*** Opening DATA EXCERPTS ***

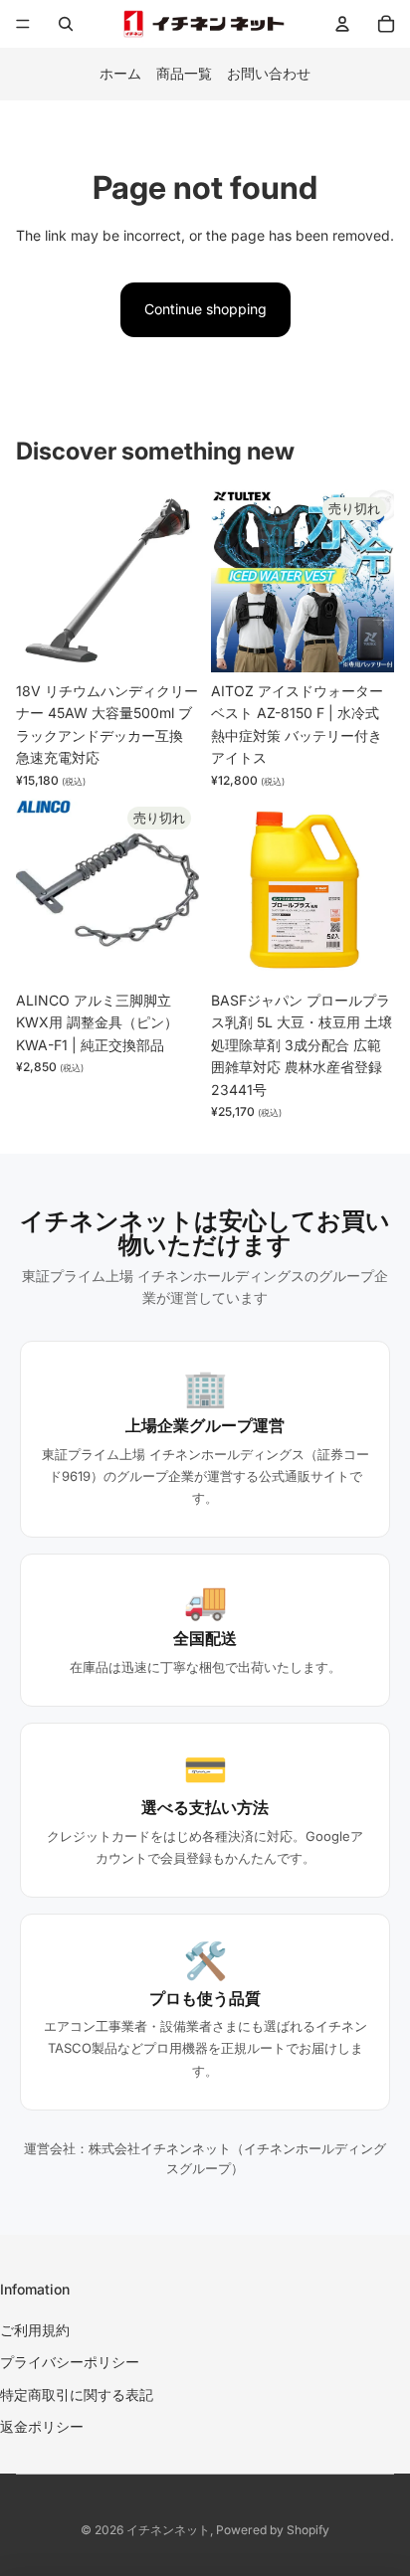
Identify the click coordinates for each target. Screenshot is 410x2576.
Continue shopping (205, 308)
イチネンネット (168, 2529)
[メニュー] (23, 24)
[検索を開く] (66, 24)
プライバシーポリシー (69, 2361)
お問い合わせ (268, 73)
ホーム (120, 73)
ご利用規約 (35, 2329)
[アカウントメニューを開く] (342, 24)
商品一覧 (184, 73)
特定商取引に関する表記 (76, 2394)
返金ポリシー (42, 2426)
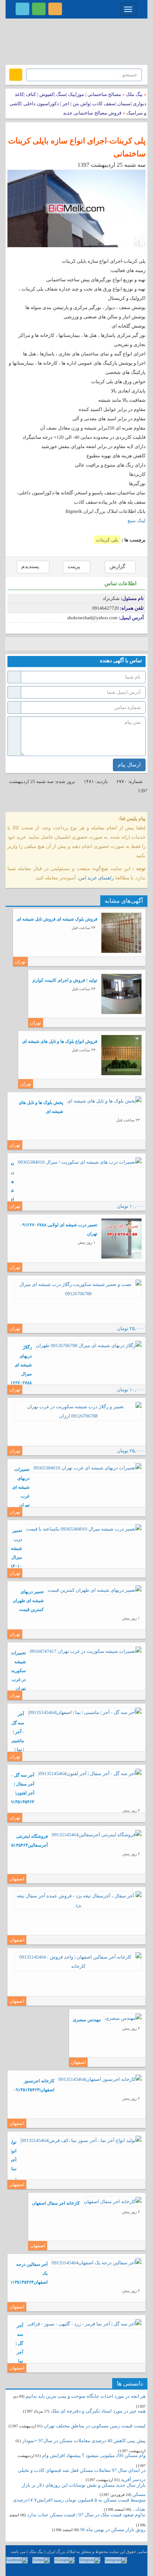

*** Closing DATA EXCERPTS ***

:: PROMPT ::
Retype all entries exactly as they appear, dropping the images.

:: RESULT OF THIS TASK ::
Identify the click coordinates for each target. Screenshot is 410x2576.
Continue shopping (205, 308)
イチネンネット (168, 2529)
[メニュー] (23, 24)
[検索を開く] (66, 24)
プライバシーポリシー (69, 2361)
お問い合わせ (268, 73)
ホーム (120, 73)
ご利用規約 (35, 2329)
[アカウントメニューを開く] (342, 24)
商品一覧 (184, 73)
特定商取引に関する表記 (76, 2394)
返金ポリシー (42, 2426)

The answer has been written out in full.